**Study text:**
§

Third-degree and advanced second-degree heart block, whether in the AV node or infranodal block, that is associated with slow heart rate and symptoms, episodes of asystole greater than or equal to 3 sec, or “escape rates” less than 40 bpm even if the patient is asymptomatic, require a pacemaker. If the patient has a tachyarrhythmia or other medical problem requiring drugs resulting in symptomatic bradycardia (usually beta-blockers, verapamil, or diltiazem), he or she requires a pacemaker.

An iatrogenic cause of AV block is catheter ablation of an AV junction. The most typical scenario is a patient with atrial fibrillation with a rapid ventricular response that cannot be controlled with drugs, so therefore an ablation is done. This leaves the patient with complete heart block and a pacemaker is always required in this situation.

Some types of cardiac surgery can lead to complete heart block. For instance, aortic valve replacement can lead to injury to the AV node or His bundle. Some types of cardiac congenital operations lead to complete heart block.

Various forms of muscular dystrophy can be associated with heart block. In some situations the unusual step is taken of placing a “prophylactic” pacemaker in these patients with minor conduction system disease, even in the absence of second- or third-degree heart block and symptoms. These are rare indications for permanent pacing and decisions should be made in consultation with a knowledgeable expert. The “ACC/AHA/NASPE 2002 Guideline Update for Implantation of Cardiac Pacemakers and Antiarrhythmic Devices” mentions specifically myotonic muscular dystrophy, Kearns-Sayre syndrome, Erb’s dystrophy (limb-girdle), and peroneal muscular atrophy.

Second-degree AV block leading to symptomatic bradycardia is an indication for a pacemaker. Typically, the more dangerous type of second-degree AV block is Mobitz type II second-degree AV block. On the other hand, particularly in elderly patients, disease in the AV node with Wenckebach phenomenon (Mobitz type I second-degree AV block) can lead to symptomatic bradycardia and the need for pacing. It is not always benign.

§

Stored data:
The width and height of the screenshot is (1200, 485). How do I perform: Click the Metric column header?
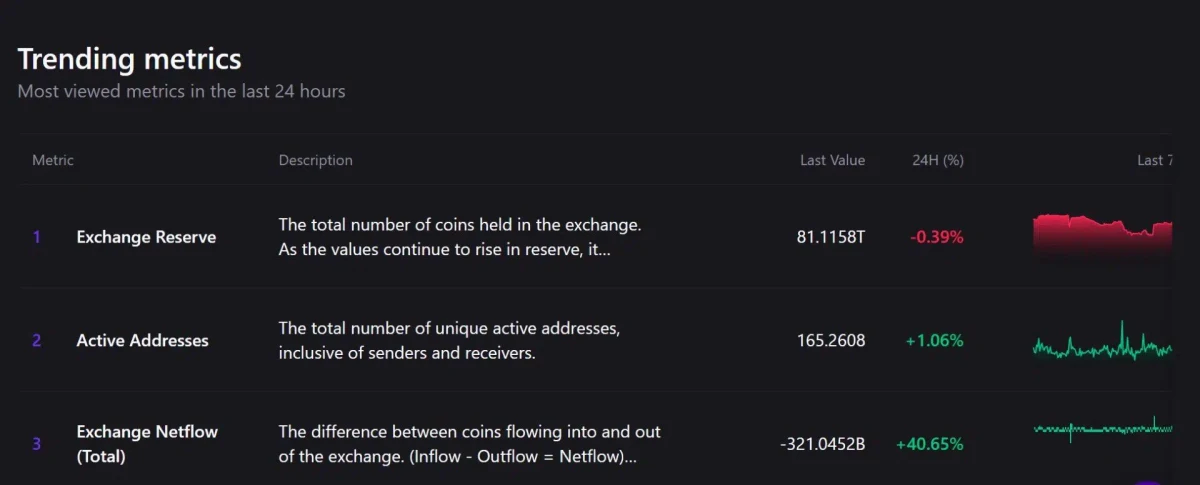coord(53,160)
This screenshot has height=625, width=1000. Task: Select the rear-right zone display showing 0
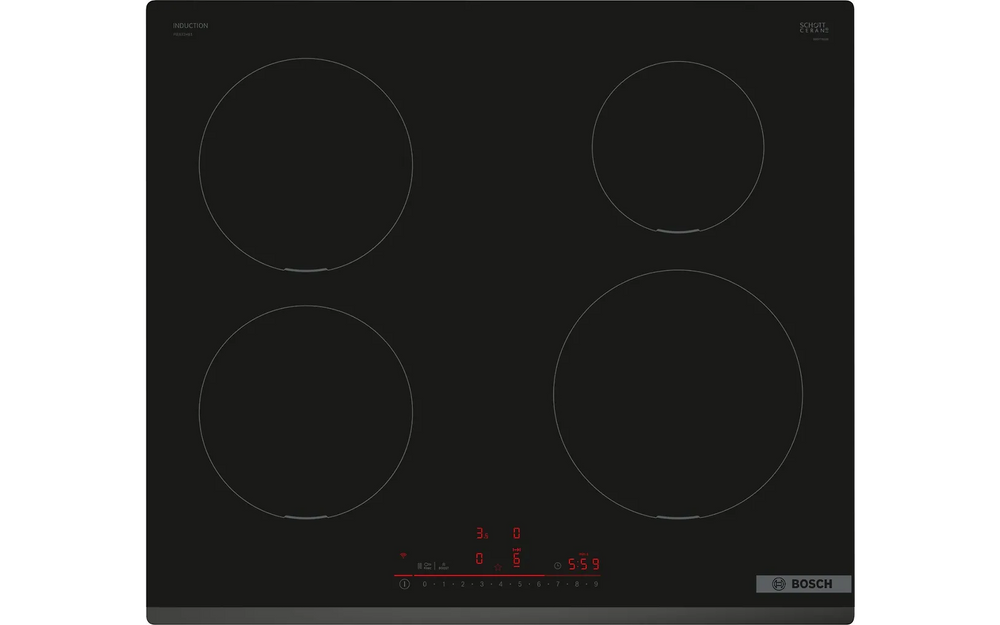click(517, 533)
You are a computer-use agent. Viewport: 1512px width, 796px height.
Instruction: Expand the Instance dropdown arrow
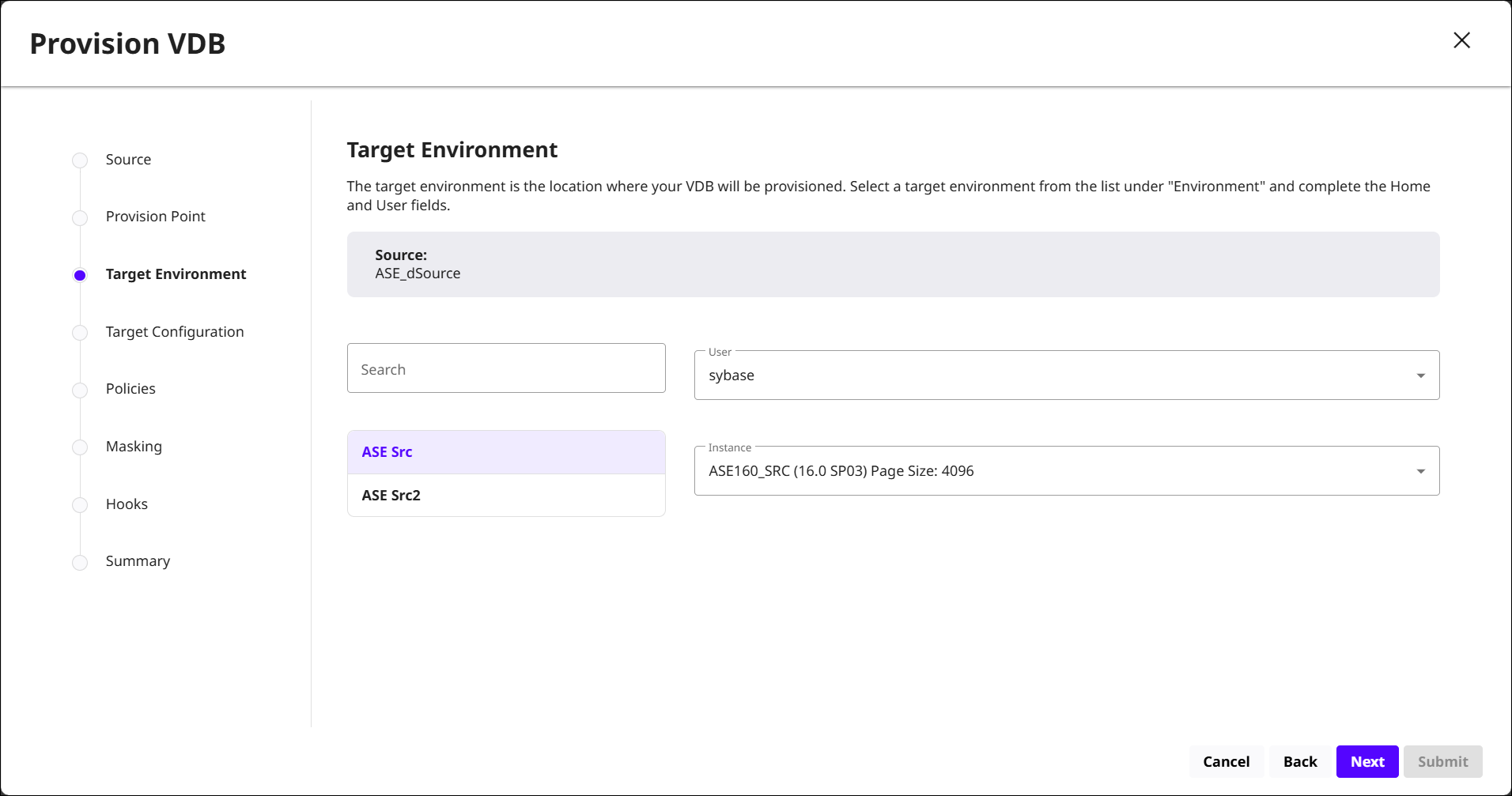1420,471
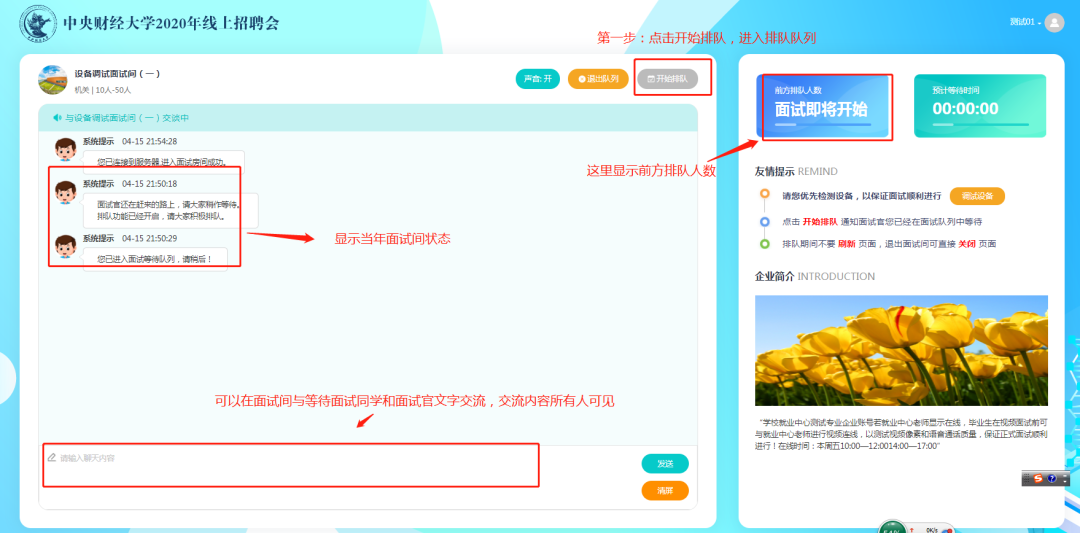The image size is (1080, 533).
Task: Click the university logo in the header
Action: point(37,24)
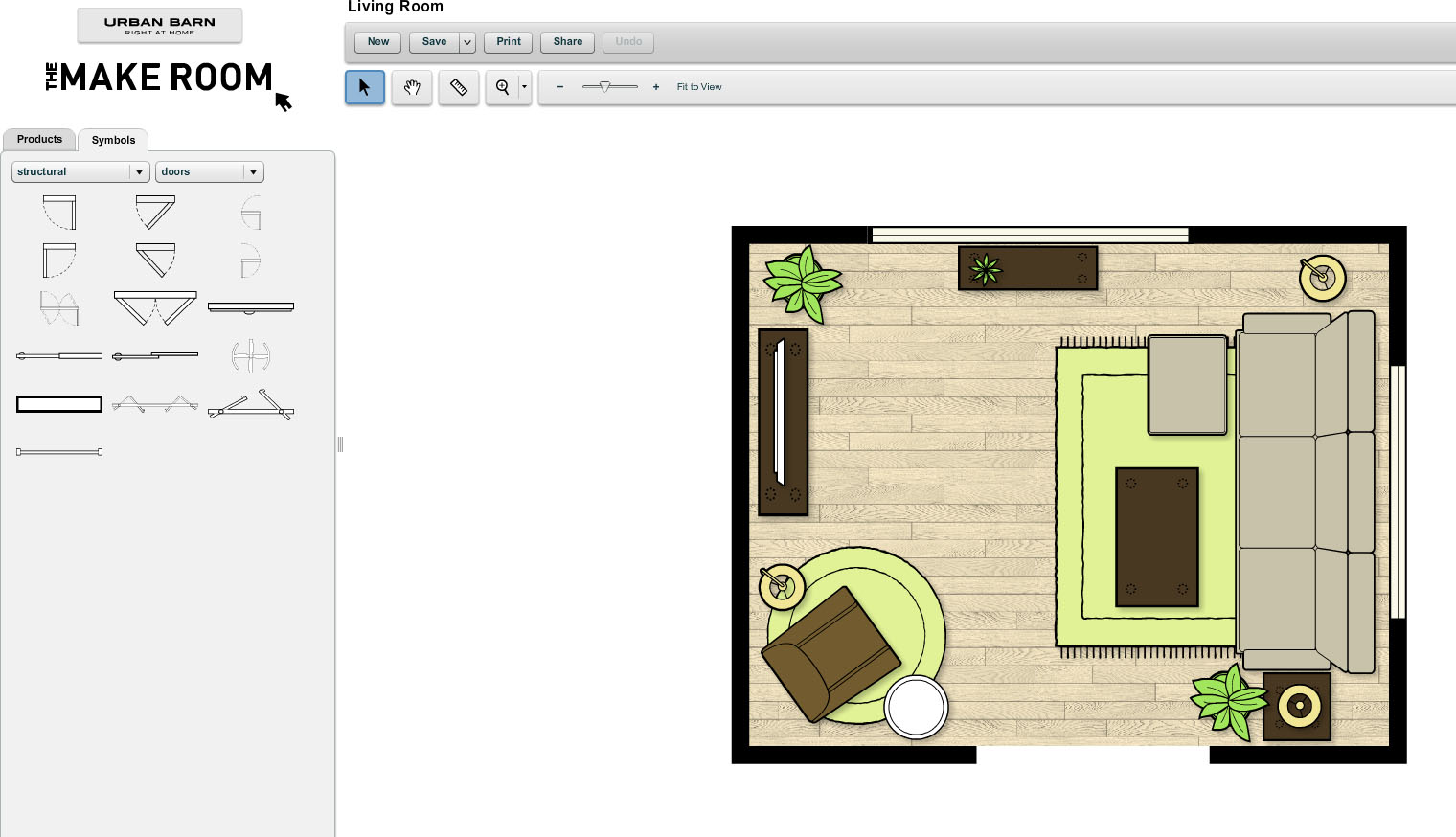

§

**Your tasks:**
A. According to the heart block text, why does catheter ablation of the AV junction always call for a pacemaker?
B. Which type of second-degree AV block does the heart block text call typically the more dangerous one?

**Answers by item number:**
A. The ablation leaves the patient with complete heart block, so a pacemaker is always required. The procedure is typically done for atrial fibrillation with a rapid ventricular response that drugs cannot control.

B. Mobitz type II second-degree AV block.